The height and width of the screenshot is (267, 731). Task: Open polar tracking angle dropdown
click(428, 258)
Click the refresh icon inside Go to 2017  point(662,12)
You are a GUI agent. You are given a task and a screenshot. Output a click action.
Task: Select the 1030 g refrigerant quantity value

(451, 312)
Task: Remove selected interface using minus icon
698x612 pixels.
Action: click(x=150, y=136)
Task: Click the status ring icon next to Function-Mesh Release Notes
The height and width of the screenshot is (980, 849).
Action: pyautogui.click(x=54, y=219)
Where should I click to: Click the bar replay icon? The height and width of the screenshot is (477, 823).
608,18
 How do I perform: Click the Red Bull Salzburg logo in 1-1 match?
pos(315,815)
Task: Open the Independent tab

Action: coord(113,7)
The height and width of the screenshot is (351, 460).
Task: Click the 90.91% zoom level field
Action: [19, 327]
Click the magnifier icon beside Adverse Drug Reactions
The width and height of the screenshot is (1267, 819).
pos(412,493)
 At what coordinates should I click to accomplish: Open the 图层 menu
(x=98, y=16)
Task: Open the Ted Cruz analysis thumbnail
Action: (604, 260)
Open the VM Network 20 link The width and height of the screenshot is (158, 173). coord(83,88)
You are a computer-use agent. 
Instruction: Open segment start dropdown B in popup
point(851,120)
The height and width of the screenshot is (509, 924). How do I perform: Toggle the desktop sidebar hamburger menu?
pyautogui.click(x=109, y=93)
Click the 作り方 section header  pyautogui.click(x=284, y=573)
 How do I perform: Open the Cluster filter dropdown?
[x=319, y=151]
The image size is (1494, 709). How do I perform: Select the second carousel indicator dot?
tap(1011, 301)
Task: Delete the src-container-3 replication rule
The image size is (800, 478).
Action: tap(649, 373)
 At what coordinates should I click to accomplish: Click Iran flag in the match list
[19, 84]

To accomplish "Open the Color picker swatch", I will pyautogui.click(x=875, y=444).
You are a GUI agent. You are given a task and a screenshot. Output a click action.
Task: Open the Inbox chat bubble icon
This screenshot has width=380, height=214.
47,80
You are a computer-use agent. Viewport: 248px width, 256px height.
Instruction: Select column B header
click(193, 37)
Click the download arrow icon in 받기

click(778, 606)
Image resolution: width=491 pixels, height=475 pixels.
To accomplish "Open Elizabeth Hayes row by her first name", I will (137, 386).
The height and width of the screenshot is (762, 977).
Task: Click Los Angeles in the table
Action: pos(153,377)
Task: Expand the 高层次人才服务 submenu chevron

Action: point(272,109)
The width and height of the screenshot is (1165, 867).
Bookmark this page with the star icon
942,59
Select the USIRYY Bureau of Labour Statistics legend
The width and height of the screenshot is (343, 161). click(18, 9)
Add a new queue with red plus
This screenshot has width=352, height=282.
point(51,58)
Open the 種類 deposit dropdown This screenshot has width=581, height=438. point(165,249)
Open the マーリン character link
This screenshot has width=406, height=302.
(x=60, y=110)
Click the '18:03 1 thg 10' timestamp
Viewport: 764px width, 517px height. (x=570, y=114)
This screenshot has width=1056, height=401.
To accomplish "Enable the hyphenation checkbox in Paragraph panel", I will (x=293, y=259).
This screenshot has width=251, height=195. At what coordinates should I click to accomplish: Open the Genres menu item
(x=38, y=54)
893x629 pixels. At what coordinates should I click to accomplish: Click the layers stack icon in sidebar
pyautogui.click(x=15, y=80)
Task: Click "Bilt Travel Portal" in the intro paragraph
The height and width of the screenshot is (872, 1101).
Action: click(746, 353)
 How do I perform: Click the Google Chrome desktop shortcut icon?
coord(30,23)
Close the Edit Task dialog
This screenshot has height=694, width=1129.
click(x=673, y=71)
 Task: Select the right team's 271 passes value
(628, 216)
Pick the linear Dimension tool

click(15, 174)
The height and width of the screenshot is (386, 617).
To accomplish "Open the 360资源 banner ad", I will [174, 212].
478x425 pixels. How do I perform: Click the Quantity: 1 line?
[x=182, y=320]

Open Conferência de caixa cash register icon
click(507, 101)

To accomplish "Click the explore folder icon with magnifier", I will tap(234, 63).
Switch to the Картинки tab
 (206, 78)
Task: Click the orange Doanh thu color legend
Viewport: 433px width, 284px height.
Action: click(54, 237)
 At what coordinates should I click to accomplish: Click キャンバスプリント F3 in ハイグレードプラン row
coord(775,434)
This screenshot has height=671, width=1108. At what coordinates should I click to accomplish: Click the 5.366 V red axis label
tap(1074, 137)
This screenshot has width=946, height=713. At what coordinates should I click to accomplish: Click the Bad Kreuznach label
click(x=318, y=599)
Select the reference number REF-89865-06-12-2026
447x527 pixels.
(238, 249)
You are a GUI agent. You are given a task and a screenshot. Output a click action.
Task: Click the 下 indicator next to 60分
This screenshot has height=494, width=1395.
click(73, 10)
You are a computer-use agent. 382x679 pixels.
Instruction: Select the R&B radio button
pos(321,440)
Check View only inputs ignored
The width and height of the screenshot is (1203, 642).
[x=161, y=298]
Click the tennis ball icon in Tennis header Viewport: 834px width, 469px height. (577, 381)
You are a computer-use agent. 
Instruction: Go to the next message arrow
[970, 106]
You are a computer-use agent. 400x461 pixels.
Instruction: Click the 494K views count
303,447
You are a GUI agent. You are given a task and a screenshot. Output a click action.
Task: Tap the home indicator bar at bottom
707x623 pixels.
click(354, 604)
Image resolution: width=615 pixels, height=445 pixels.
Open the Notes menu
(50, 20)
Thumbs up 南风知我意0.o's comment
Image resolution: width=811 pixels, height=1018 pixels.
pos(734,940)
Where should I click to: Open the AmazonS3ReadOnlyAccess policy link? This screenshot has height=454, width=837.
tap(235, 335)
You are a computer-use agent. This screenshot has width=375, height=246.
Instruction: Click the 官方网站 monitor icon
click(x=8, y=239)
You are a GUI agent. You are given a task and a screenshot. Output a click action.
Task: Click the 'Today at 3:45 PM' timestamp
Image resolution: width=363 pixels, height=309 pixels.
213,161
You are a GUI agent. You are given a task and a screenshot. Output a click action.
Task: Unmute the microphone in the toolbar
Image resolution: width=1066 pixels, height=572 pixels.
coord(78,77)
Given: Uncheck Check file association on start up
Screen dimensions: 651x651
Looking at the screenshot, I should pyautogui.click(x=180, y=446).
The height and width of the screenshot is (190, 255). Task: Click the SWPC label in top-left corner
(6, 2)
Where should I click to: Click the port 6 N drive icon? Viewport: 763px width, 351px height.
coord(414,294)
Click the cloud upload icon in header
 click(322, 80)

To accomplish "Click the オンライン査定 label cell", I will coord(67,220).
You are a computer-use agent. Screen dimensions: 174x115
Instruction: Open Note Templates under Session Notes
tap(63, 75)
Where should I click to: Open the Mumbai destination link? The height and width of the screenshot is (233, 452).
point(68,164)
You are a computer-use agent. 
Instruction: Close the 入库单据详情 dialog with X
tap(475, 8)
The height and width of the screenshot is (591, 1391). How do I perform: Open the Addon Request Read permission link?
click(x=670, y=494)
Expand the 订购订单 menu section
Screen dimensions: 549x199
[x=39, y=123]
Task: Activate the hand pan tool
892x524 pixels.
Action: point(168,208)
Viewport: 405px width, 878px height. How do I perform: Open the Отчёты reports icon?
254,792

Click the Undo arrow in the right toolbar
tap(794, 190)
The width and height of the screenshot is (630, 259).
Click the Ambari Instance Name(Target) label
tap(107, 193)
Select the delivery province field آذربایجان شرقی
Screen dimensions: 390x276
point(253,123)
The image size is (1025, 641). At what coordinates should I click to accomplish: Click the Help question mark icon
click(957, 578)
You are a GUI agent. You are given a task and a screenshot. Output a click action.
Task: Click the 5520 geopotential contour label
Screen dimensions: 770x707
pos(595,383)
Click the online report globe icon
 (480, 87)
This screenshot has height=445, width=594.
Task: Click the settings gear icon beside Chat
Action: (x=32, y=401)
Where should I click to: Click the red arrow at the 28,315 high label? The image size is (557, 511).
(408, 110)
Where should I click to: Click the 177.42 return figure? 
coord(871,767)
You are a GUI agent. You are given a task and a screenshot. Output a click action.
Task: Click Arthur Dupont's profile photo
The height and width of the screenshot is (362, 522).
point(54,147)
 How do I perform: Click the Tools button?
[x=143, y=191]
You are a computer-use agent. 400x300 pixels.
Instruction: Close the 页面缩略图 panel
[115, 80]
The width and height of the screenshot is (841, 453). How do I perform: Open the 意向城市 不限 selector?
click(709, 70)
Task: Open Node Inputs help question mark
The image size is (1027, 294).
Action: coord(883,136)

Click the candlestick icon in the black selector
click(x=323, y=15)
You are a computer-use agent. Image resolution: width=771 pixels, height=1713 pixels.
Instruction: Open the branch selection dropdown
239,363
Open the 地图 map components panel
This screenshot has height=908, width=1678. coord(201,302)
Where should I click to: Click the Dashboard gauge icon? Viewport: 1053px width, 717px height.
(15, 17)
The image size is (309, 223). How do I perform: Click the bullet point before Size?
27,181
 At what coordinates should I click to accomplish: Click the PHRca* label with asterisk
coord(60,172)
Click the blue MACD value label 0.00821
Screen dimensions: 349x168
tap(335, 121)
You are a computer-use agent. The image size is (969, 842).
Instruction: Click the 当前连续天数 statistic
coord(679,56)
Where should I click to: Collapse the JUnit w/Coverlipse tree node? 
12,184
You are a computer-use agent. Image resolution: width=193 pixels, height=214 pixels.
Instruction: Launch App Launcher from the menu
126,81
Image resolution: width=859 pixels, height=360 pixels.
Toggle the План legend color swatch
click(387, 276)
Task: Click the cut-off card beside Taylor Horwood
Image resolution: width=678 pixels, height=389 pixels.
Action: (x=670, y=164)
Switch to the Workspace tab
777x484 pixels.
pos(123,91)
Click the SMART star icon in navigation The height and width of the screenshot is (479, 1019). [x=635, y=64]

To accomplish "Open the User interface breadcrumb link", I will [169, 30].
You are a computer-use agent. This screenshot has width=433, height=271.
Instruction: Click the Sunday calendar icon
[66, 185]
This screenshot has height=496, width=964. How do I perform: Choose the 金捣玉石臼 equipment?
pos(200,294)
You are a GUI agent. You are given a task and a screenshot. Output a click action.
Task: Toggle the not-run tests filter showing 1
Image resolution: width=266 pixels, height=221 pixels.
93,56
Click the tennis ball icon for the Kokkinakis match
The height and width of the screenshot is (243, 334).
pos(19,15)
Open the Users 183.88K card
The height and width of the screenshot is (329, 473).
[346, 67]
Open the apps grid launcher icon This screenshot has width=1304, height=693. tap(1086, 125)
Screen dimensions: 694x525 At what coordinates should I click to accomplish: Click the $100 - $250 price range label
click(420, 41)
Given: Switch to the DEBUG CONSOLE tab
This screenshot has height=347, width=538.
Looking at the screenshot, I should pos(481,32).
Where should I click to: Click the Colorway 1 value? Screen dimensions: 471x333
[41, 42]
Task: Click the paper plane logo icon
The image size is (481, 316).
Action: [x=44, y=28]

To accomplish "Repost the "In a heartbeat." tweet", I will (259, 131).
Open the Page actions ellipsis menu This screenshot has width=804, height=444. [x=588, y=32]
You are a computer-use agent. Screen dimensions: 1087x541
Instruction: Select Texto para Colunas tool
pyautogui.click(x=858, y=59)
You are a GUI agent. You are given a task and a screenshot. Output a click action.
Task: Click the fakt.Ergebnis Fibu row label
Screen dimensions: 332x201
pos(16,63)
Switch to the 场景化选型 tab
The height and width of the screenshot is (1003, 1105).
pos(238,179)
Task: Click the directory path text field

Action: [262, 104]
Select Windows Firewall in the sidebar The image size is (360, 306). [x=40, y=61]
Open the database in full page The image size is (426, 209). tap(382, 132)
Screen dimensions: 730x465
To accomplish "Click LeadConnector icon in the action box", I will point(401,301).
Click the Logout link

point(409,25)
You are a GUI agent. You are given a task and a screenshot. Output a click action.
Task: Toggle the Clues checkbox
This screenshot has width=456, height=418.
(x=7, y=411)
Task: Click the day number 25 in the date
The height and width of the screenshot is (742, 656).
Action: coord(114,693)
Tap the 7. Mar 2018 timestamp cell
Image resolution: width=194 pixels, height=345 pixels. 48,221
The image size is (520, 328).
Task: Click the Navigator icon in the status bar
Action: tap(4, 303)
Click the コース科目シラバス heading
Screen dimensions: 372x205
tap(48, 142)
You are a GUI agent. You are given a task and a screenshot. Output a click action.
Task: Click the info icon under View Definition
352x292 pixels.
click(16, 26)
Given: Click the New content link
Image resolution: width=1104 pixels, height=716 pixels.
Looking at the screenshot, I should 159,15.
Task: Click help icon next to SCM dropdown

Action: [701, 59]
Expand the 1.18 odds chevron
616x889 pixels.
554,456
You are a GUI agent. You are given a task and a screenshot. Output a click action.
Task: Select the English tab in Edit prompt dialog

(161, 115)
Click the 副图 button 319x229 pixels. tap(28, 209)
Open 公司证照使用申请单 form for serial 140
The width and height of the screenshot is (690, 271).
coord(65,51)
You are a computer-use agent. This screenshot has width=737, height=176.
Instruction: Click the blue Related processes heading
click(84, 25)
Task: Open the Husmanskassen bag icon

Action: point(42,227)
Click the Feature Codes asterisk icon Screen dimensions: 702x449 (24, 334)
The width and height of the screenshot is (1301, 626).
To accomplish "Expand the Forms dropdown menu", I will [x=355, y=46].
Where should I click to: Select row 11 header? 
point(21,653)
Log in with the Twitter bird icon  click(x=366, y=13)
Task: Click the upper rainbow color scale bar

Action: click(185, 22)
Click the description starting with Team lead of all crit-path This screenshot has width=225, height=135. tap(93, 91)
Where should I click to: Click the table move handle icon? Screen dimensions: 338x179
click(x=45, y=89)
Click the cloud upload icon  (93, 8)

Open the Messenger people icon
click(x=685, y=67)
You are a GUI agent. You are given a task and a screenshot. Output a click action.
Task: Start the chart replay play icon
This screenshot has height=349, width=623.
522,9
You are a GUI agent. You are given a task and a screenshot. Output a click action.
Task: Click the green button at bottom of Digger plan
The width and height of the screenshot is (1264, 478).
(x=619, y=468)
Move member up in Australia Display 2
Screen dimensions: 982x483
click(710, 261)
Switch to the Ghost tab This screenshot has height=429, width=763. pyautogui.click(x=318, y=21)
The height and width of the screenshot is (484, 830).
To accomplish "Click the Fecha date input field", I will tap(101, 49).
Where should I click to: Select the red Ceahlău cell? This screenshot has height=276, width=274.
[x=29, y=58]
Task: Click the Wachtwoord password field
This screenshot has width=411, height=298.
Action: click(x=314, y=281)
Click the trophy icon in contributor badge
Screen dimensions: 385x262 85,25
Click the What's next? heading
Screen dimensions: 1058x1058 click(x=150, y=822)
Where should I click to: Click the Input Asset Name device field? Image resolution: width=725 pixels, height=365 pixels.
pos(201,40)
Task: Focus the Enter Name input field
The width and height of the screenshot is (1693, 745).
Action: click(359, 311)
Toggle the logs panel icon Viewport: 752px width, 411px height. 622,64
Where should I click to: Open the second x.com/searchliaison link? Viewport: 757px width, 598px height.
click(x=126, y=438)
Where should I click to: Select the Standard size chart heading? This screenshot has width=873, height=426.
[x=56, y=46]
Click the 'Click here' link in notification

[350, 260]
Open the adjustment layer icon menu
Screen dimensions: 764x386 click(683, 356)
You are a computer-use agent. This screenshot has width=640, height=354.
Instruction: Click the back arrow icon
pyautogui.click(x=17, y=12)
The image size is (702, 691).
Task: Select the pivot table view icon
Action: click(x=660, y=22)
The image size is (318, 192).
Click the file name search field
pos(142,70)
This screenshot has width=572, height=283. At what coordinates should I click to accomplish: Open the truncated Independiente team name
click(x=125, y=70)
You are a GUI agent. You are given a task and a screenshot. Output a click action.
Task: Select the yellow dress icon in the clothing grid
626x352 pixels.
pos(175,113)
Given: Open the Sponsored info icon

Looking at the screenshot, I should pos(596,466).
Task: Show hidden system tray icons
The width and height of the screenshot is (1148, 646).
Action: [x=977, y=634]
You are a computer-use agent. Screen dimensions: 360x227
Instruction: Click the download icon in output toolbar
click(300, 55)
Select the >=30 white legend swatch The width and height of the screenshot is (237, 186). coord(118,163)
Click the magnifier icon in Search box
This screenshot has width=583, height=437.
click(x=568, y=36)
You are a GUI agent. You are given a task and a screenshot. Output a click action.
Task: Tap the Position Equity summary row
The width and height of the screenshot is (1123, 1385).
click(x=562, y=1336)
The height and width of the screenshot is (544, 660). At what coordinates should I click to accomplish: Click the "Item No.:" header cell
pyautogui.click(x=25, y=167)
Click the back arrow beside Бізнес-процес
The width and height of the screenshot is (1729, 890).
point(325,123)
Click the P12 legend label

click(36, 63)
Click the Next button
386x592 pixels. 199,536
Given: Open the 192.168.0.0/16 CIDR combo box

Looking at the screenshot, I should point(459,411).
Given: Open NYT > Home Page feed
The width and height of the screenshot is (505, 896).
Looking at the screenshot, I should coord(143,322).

▸ **Activity**: Where a line of the data contains "tennis", copy that line.

▸ **Exercise solution**:
Click the tennis ball icon in Tennis header Viewport: 834px width, 469px height. (577, 381)
Click the tennis ball icon for the Kokkinakis match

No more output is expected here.